Does the Inflammatory Response to Resistance Exercise Training Limit Skeletal Muscle Growth?

Heightened inflammatory states during cancer/cachexia, infections, and extensive tissue trauma have been linked to skeletal muscle catabolism (Bistrian et al., 1992). From a mechanistic perspective, pro-inflammatory cytokines (e.g., TNF-α and IL-1β) upregulate proteolytic activity in skeletal muscle (Zamir et al., 1992; De Larichaudy et al., 2012; Wang et al., 2014). While IL-6 is not entirely pro-inflammatory and has several pleiotropic roles in skeletal muscle (Munoz-Canoves et al., 2013), rodent (Haddad et al., 2005), and human data (Raj et al., 2008) suggest chronic elevations in IL-6 upregulate skeletal muscle proteolysis as well. Prostaglandin PGE2 has also been shown to stimulate IL-6 mRNA expression in order to further upregulate inflammatory signaling (Standley et al., 2013), and the mRNAs for TNF-α and IL-6 as well as PGE2 levels in skeletal muscle have all been shown to be upregulated during the post-exercise period following a single resistance exercise bout (Trappe et al., 2001; Louis et al., 2007). Thus, for reasons listed above, it is conceivable that individuals who fail to down-regulate these markers between training bouts may experience a stagnation in muscle growth.

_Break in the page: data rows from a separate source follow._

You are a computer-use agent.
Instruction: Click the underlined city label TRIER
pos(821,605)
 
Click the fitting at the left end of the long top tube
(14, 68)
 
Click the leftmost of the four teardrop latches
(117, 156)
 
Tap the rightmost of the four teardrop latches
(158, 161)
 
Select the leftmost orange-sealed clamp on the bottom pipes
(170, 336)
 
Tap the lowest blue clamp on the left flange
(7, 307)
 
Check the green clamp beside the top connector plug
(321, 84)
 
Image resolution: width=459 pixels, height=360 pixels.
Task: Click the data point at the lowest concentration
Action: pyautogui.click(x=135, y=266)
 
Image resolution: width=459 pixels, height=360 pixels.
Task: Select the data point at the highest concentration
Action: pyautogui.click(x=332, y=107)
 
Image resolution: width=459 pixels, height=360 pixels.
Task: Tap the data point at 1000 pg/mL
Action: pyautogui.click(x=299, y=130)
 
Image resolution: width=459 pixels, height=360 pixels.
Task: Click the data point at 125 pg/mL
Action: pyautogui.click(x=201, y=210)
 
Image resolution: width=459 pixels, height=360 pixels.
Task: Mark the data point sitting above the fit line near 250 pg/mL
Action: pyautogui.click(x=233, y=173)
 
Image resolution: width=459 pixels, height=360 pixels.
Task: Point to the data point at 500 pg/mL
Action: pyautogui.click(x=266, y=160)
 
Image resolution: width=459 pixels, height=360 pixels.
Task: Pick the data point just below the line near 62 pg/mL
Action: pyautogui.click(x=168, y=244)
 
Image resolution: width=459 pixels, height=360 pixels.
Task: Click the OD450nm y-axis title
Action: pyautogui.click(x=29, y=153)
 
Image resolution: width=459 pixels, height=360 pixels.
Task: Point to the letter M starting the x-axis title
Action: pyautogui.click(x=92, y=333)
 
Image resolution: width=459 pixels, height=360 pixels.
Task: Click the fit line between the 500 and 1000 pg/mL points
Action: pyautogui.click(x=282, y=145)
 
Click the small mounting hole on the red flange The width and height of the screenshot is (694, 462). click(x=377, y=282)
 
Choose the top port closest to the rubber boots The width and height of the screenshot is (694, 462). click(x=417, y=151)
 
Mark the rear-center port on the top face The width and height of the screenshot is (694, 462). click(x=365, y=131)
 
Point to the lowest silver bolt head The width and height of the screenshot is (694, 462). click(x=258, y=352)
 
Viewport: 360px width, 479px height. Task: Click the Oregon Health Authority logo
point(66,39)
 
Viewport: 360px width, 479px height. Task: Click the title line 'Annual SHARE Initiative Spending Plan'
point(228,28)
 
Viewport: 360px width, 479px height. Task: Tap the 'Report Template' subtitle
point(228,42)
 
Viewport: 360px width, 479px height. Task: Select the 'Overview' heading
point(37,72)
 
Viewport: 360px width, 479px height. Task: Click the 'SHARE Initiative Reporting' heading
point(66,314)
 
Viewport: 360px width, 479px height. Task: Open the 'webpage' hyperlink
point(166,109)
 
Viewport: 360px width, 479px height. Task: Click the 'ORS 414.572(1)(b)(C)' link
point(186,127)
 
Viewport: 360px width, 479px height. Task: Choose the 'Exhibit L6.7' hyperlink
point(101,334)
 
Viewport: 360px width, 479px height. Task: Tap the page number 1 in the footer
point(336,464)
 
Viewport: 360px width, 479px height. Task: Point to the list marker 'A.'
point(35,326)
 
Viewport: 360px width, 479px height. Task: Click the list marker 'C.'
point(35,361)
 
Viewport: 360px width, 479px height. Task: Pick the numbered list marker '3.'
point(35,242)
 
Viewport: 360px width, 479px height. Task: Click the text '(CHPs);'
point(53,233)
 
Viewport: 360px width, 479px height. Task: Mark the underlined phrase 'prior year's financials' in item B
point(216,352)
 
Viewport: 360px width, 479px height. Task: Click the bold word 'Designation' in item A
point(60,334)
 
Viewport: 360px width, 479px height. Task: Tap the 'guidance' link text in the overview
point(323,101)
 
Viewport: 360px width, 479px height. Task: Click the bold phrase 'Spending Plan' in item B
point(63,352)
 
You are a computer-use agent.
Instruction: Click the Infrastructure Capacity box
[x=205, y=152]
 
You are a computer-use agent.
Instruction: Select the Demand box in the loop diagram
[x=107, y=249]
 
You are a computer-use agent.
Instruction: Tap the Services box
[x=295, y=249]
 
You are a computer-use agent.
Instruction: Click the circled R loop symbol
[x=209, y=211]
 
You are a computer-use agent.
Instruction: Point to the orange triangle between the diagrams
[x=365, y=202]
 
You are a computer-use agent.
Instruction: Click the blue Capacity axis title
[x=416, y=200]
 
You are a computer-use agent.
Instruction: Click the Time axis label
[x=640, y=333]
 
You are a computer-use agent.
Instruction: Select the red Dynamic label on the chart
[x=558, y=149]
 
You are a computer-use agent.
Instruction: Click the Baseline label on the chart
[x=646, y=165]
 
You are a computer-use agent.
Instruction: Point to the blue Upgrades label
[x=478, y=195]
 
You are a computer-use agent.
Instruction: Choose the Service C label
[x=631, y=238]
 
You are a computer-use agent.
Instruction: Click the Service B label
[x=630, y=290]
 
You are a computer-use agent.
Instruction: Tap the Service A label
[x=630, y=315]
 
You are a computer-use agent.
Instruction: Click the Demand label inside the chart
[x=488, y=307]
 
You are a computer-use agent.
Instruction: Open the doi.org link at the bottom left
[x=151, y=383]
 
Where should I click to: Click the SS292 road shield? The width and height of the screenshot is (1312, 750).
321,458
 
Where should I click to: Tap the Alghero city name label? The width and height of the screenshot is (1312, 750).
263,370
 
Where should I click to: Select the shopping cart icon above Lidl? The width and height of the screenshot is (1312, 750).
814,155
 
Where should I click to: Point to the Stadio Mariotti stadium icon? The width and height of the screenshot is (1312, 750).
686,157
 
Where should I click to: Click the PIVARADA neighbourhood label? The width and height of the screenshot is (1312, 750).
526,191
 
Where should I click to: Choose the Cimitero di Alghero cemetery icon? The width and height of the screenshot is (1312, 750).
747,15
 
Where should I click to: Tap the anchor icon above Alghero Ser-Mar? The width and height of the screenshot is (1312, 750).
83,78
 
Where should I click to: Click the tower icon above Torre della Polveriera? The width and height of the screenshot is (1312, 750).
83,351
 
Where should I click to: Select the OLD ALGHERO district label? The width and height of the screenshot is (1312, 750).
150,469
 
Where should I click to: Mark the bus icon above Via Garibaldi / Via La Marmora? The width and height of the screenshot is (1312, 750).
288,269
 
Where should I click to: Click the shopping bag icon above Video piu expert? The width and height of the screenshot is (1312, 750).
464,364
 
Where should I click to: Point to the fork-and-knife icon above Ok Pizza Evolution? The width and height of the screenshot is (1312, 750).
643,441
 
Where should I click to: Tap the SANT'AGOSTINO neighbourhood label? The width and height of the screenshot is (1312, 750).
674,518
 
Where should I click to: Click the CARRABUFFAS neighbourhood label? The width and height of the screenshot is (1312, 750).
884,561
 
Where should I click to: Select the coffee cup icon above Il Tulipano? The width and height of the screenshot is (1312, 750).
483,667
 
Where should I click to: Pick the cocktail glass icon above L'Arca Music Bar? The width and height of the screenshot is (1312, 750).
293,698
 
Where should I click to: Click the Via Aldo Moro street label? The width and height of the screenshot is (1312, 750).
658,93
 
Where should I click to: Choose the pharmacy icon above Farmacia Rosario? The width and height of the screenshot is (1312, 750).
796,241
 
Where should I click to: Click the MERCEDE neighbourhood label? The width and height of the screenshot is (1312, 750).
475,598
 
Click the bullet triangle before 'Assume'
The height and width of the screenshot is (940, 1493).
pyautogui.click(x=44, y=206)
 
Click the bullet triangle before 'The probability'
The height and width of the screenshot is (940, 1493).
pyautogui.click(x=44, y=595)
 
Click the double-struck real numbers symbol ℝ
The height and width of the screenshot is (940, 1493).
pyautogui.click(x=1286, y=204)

Indeed, there is precedence suggesting a differential inflammatory mRNA expression signature in skeletal muscle is related to the individual hypertrophic responsiveness to resistance exercise training. For instance, Raue et al. (2012) highlighted data demonstrating the fold-change of two-inflammatory-related mRNAs (TNFRSF12A and NFKBIA) 4 h following a naïve resistance exercise bout were positively and negatively correlated, respectively, with increases in quadriceps muscle CSA following 12 weeks of resistance exercise training. Additionally, while Dennis et al. (2009) demonstrated that certain skeletal muscle mRNAs associated with inflammation were associated strength (not hypertrophy) in older subjects following 12 weeks of resistance exercise training (e.g., IL-1β, IL-1β receptor agonist and IL-10 mRNA decreases all strongly correlated with strength gains), Thalacker-Mercer et al. (2013) subsequently reported several mRNAs related to the NF-κB inflammatory signaling cascade were down-regulated in high versus low responders following a 16-week training protocol. Similar to these findings, we recently reported that IL-1β mRNA was significantly down-regulated in high versus low responders following 12 weeks of training (Mobley et al., 2018a).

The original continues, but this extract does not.